Actions to take ▸
1. Can you turn the stretch of the listing that opens with the line containing "Task: Apply subscript formatting (X₂)" and closes with the listing's last line, both included, into a JSON list of strings with one string per line and blank lines left out?
2. Could you go on with the passage about the Scrapbook web-retrieval library from the point where it stops?

[START Selected extract]

Retrieving Dilbert needs no additional headers, but other pages
might. These can be specified as an optional second argument to
withpage. Most headers are plaintext, so adding them is as
simple as something like
withpage "http://www.student.net/" {User-Agent Mozilla/7.0} {}
One frequently used additional header that isn't plaintext, however,
is "Authorization". Basic Authorization with userid "userid" and
password "password" requires a header line like
Authorization: Basic Credentials
where "Credentials" is the string "userid:password" uuencoded. To
facilitate access to authorization-protected pages, the function
request auth is provided. It takes an authorization method, a
userid, and a password as arguments and returns the corresponding
credential string. (Only basic authorization is supported now.) It
would be used like:
withpage "http://wopr.student.net:81/490/auth/time.cgi" [request auth userid pwd] {}
Markup Standard
One weakness of this scheme is that modules developed to grab a
particular image or part of a page are entirely dependent on the
site-specific HTML conventions of the target. If those conventions
change, they will change without warning and they will break the
corresponding modules.
To give the Scrapbook a way to work around this problem, I propose
a markup standard based on content instead of syntax that will let
modules operate without concern for the underlying arrangement of the
HTML. The standard integrates seamlessly into existing web pages
because it is in the form of HTML comments. Marking specific pieces of
content on a page is as simple as surrounding them with HTML comments
that look like
<!--dhs:type:name-->
<!--/dhs:type:name-->
where type is something like "headline," "story," or "alert,"
and name is related to the specific content surrounded -- it
-- could be "asparagus," "Bob Dole," or "interesting senior project,"
-- for example.
The Scrapbook Library contains three functions to use the
information in these comments:
- tag std type returns a list of each piece of text
between comments with a given type string.
- tag std name returns a list of each piece of text
between comments with a given name string.
- tag std typename returns the text between the comment
with a given type string and a given name string.
Implementation Issues
Caching
As manifested in request getURL, the Scrapbook tries to minimize
network traffic by checking the date on files it has already retrieved
and adding the If-Modified-Since header to outgoing requests for
those pages. This task is made simpler by making the filename for
a retrieved page the same as its URL. (Except the leading protocol://
is stripped, and all /'s become _'s)

[END Selected extract]
[START Input]

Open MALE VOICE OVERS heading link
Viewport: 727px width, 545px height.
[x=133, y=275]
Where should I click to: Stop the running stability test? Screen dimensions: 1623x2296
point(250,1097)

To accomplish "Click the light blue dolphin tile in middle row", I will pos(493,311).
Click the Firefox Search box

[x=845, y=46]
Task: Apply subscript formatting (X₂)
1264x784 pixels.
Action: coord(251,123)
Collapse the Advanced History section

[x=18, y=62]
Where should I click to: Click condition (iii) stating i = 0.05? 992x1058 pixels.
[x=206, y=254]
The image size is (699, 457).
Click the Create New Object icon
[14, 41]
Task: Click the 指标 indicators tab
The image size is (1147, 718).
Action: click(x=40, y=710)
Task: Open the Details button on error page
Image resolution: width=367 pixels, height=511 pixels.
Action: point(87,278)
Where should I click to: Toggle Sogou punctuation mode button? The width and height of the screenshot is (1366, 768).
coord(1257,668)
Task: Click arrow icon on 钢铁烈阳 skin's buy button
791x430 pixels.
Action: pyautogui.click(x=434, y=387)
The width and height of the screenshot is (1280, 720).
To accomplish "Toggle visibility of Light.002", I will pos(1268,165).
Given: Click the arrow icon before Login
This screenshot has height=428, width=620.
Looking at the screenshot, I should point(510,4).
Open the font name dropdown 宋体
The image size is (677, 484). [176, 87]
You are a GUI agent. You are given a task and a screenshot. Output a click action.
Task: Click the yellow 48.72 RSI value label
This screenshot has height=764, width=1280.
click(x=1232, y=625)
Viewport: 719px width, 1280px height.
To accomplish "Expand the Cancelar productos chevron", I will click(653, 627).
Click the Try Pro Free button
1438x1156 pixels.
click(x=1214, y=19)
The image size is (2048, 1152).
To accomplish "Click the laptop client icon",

[END Input]

Answers by task ▸
1.
[
  "Task: Apply subscript formatting (X₂)",
  "1264x784 pixels.",
  "Action: coord(251,123)",
  "Collapse the Advanced History section",
  "[x=18, y=62]",
  "Where should I click to: Click condition (iii) stating i = 0.05? 992x1058 pixels.",
  "[x=206, y=254]",
  "The image size is (699, 457).",
  "Click the Create New Object icon",
  "[14, 41]",
  "Task: Click the 指标 indicators tab",
  "The image size is (1147, 718).",
  "Action: click(x=40, y=710)",
  "Task: Open the Details button on error page",
  "Image resolution: width=367 pixels, height=511 pixels.",
  "Action: point(87,278)",
  "Where should I click to: Toggle Sogou punctuation mode button? The width and height of the screenshot is (1366, 768).",
  "coord(1257,668)",
  "Task: Click arrow icon on 钢铁烈阳 skin's buy button",
  "791x430 pixels.",
  "Action: pyautogui.click(x=434, y=387)",
  "The width and height of the screenshot is (1280, 720).",
  "To accomplish \"Toggle visibility of Light.002\", I will pos(1268,165).",
  "Given: Click the arrow icon before Login",
  "This screenshot has height=428, width=620.",
  "Looking at the screenshot, I should point(510,4).",
  "Open the font name dropdown 宋体",
  "The image size is (677, 484). [176, 87]",
  "You are a GUI agent. You are given a task and a screenshot. Output a click action.",
  "Task: Click the yellow 48.72 RSI value label",
  "This screenshot has height=764, width=1280.",
  "click(x=1232, y=625)",
  "Viewport: 719px width, 1280px height.",
  "To accomplish \"Expand the Cancelar productos chevron\", I will click(653, 627).",
  "Click the Try Pro Free button",
  "1438x1156 pixels.",
  "click(x=1214, y=19)",
  "The image size is (2048, 1152).",
  "To accomplish \"Click the laptop client icon\","
]

2.
Additionally, by making local image filenames a consequence of
their contents, the external program that splits the headers off of a
binary page won't create many local copies of the same image. The same
image will always hash to the same filename.
Usage of External Programs
The Scrapbook Library uses four external programs. Three are
standard UNIX utilities. /bin/cat is used in
dhs_util slurp, to pull all data from a socket into a
file. /bin/mv and /bin/rm are used in
request getURL to remove temporary files created in checking
whether a page has changed since the last request for it.
The last external program, unheader, is also part of the
Scrapbook system. Its source code is in unheader.c This
program creates the content-only (no headers) versions of binary files
retrieved by the Scrapbook. Its first command line argument is the
directory in which to place the new file. This should be in the web
server's document tree. The second command line argument is the name
of the file which contains the headers and content, and the third
command line is the extension to give the new file. At its conclusion,
it prints out one line, which is the pathname to the just-content
file. This file's name is an MD5 hash of the file's contents.
Heavy Use of Regular Expressions
All of the HTML manipulation functions are big loops that iterate
through matching a regexp on a given page, and then attempt to
match the regexp on what wasn't part of the match in the last
attempt. This provides a conceptually simple way to sequentially
construct lists containing all instances of matches in a page. It also
makes any HTML parsing the Scrapbook does heavily dependent on the
efficiency of TCL's regexp routines. Additionally, understanding the
HTML parsing code requires a fair comfort level with regular
expressions.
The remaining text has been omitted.